An object of class data.frame and galah_filter, containing filter values.

Examples

Create a custom filter for records of interest

filters <- galah_filter(
    basisOfRecord == "HumanObservation",
    year >= 2010,
    stateProvince == "New South Wales")

Add the default ALA data quality profile

filters <- galah_filter(
    basisOfRecord == "HumanObservation",
    year >= 2020,
    stateProvince == "New South Wales",
    profile = "ALA")

Use filters to exclude particular values

filter <- galah_filter(year >= 2010 & year != 2021)
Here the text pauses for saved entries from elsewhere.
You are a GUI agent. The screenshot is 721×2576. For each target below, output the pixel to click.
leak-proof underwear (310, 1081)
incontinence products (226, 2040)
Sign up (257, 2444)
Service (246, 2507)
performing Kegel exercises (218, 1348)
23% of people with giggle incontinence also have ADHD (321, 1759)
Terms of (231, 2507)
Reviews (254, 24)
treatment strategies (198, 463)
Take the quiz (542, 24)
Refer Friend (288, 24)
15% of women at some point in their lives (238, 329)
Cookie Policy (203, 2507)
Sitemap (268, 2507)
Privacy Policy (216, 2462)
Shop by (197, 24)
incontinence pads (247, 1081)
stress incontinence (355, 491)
atlas_counts(filter = filter) #> # A tibble: 1 x 1 #> count #> <int> #> 1 43916661

Separating statements with a comma is equivalent to an AND statement

galah_filter(year >= 2010 & year < 2020) # is the same as:
galah_filter(year >= 2010, year < 2020)

All statements must include the field name

galah_filter(year == 2010 | year == 2021) # this works (note double equals)
galah_filter(year == c(2010, 2021)) # same as above 
galah_filter(year == 2010 | 2021) # this fails

It is possible to use an object to specify required values

# Numeric example

year_value <- 2010

galah_call() %>% galah_filter(year > year_value) %>% atlas_counts() #> # A tibble: 1 x 1 #> count #> <int> #> 1 42816943

# Categorical example

basis_of_record <- c("HumanObservation", "MaterialSample")
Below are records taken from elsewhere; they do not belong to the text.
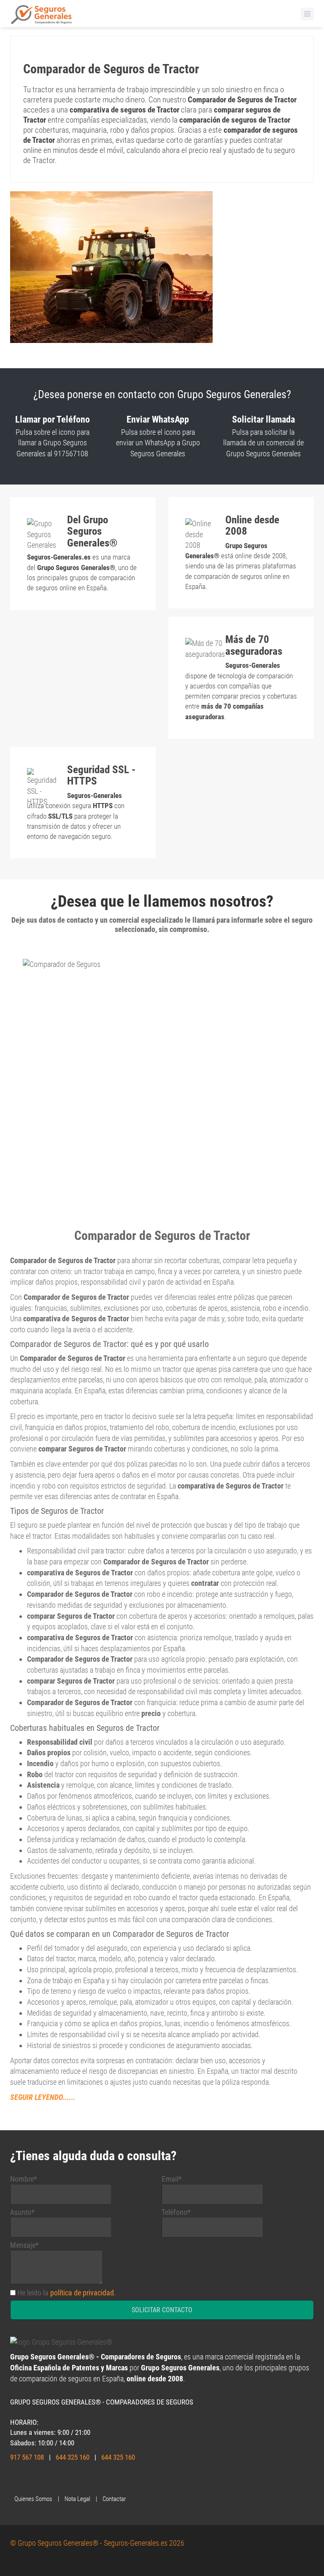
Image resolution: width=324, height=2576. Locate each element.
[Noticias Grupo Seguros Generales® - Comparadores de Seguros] (56, 2481)
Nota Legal (77, 2499)
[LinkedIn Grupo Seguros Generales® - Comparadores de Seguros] (48, 2481)
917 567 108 (27, 2457)
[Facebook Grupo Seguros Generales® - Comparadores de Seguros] (23, 2481)
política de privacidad (82, 2292)
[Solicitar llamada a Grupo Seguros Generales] (65, 2481)
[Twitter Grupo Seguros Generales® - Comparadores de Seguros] (31, 2481)
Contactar (114, 2499)
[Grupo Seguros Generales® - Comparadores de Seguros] (41, 17)
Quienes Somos (33, 2499)
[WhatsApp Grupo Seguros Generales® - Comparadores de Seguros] (14, 2481)
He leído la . (66, 2292)
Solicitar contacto (162, 2310)
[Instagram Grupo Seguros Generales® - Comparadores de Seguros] (39, 2481)
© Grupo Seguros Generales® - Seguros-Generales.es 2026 (97, 2543)
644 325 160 (72, 2457)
galah_call() %>% galah_filter(basisOfRecord == basis_of_record) %>% atlas_counts() #> # A tibble: 1 x 1 #> count #> <int> #> 1 82809464

solr supports range queries on text as well as numbers. The following queries all Australian States and Territories alphabetically after "Tasmania"

galah_call() %>%
  galah_filter(cl22 >= "Tasmania") %>%
  atlas_counts()
#> # A tibble: 1 x 1
#>      count
#>      <int>
#> 1 30230213

Details

All statements passed to galah_filter() (except the profile argument) take the form of field - logical - value. Permissible examples include:

  • = or == (e.g. year = 2020)

  • !=, e.g. year != 2020)

  • > or >= (e.g. year >= 2020)

  • < or <= (e.g. year <= 2020)

  • OR statements (e.g. year == 2018 | year == 2020)
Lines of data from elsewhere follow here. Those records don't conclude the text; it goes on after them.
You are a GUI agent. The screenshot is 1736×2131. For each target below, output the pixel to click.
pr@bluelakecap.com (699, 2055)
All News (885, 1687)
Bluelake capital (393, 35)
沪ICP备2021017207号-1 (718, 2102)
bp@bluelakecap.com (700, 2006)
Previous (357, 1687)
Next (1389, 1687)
  • AND statements (e.g. year >= 2000 & year <= 2020)

In some cases R will fail to parse inputs with a single equals sign (=), particularly where statements are separated by & or |. This problem can be avoided by using a double-equals (==) instead.

See Also

search_taxa() and galah_geolocate() for other ways to restrict the information returned by atlas_occurrences() and related functions. Use search_fields() to find fields that you can filter by, and search_field_values() to find what values of those filters are available.